3. Dual antiplatelet therapy without additional anticoagulation might be an alternative for patients with a low CHA2DS2-VASc score (i.e. ≤1) but high residual atherothrombotic risk (i.e. GRACE risk score >118)
4. If a NOAC would be indicated, a FXa inhibitor might be preferred in view of the small but insignificant increase in the risk of myocardial infarction with dabigatran, but this needs to be weighed against the overall perceived clinical effect (which was not impacted for dabigatran)
5. If dabigatran would be indicated, a lower dose (110 mg bid) might be preferred, in combination with low-dose aspirin or with clopidogrel
6. Ultra-low-dose rivaroxaban (2.5 mg BID or 5 mg BID) in combination with DAPT has not been evaluated in the setting of AF and can currently not be recommended
  • ACS, acute coronary syndrome; DAPT, dual antiplatelet therapy.

If a NOAC would be indicated, a FXa inhibitor could be preferred in view of the small albeit insignificant increase in the risk of MI with dabigatran.

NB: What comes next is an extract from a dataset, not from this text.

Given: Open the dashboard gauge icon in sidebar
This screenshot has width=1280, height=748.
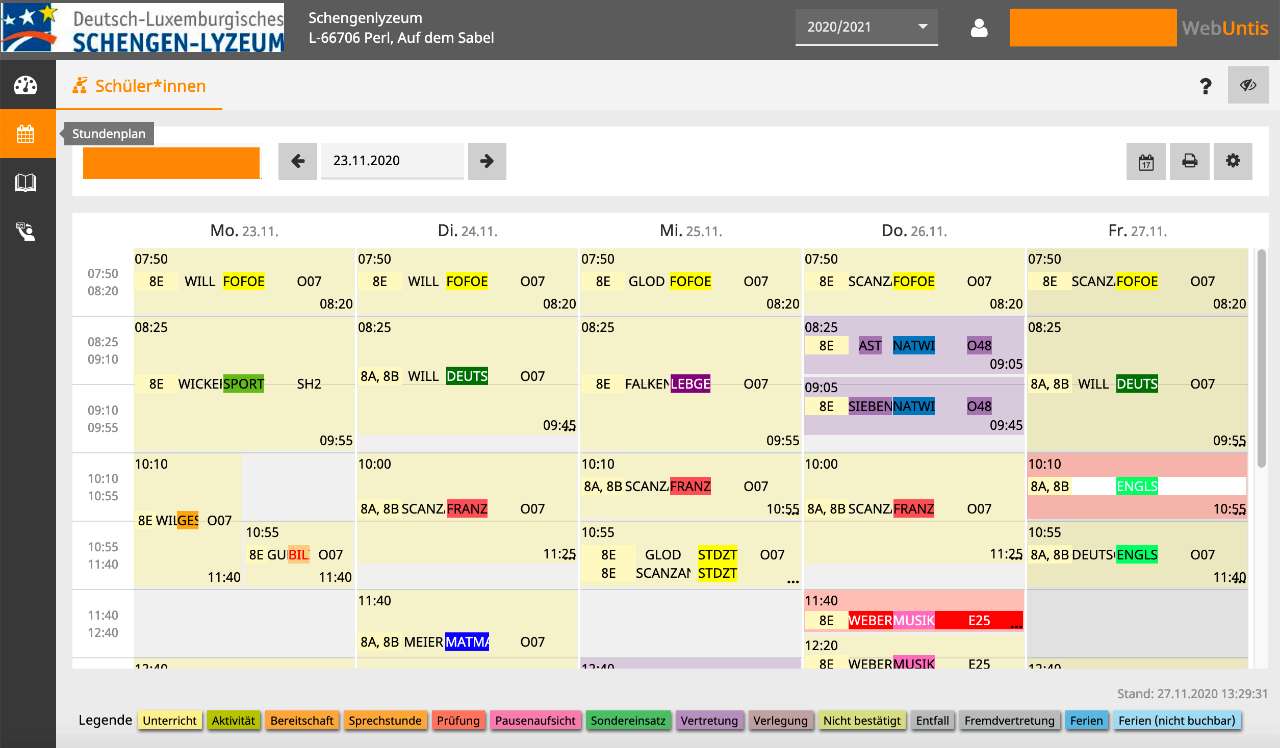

Nevertheless, the net clinical benefit of dabigatran over VKAs was also maintained in patients with prior MI.87 There are no direct comparative data between DTI and FXa inhibitors in this setting. A low dose of rivaroxaban (2.5 mg BID or 5 mg BID) decreases ischaemic events in ACS patients on DAPT (albeit with an increase in bleeding), but its protective effect against AF-related stroke by this dose remains to be determined.37 Therefore, such policy certainly cannot be defended in AF patients with higher thromboembolic risk, awaiting dedicated studies addressing this combination.

12.4 Scenario 3: A stable coronary artery disease patient (acute coronary syndrome ≥1 year ago; elective bare-metal stent ≥1 month; drug-eluting stent ≥6 months) develops atrial fibrillation

Stable CAD patients developing AF should receive anticoagulation, depending on their CHA2DS2-VASc score. Since VKAs alone are superior to aspirin post-ACS, and VKAs + ASA may not be more protective but associated with excess bleeding (see above), anticoagulation with VKAs without additional antiplatelet agents is considered sufficient for most AF patients with stable CAD (Table 13).91

View this table:
Table 13

Recommendations concerning new onset AF in patients with a remote (>1 year) ACS

1. As VKAs alone are superior to aspirin post-ACS, anticoagulation without additional antiplatelet agents is considered sufficient for most AF patients with stable CAD
2. As the advantages of NOACs over VKAs are likely to be preserved in stable CAD patients with AF, NOACs may be safe and effective alternatives to VKAs
3. In general, no preference is given to either one of the NOACs although a small increase was noted with dabigatran (but without impacting overall clinical benefit)
4. If dabigatran is chosen, a lower dose (110 mg bid) plus low-dose aspirin might be a sensible option (or clopidogrel in case of allergy to aspirin) especially in patients with high atherothrombotic risk and low bleeding risk
  • ACS, acute coronary syndrome; bid, twice daily; CAD, coronary artery disease.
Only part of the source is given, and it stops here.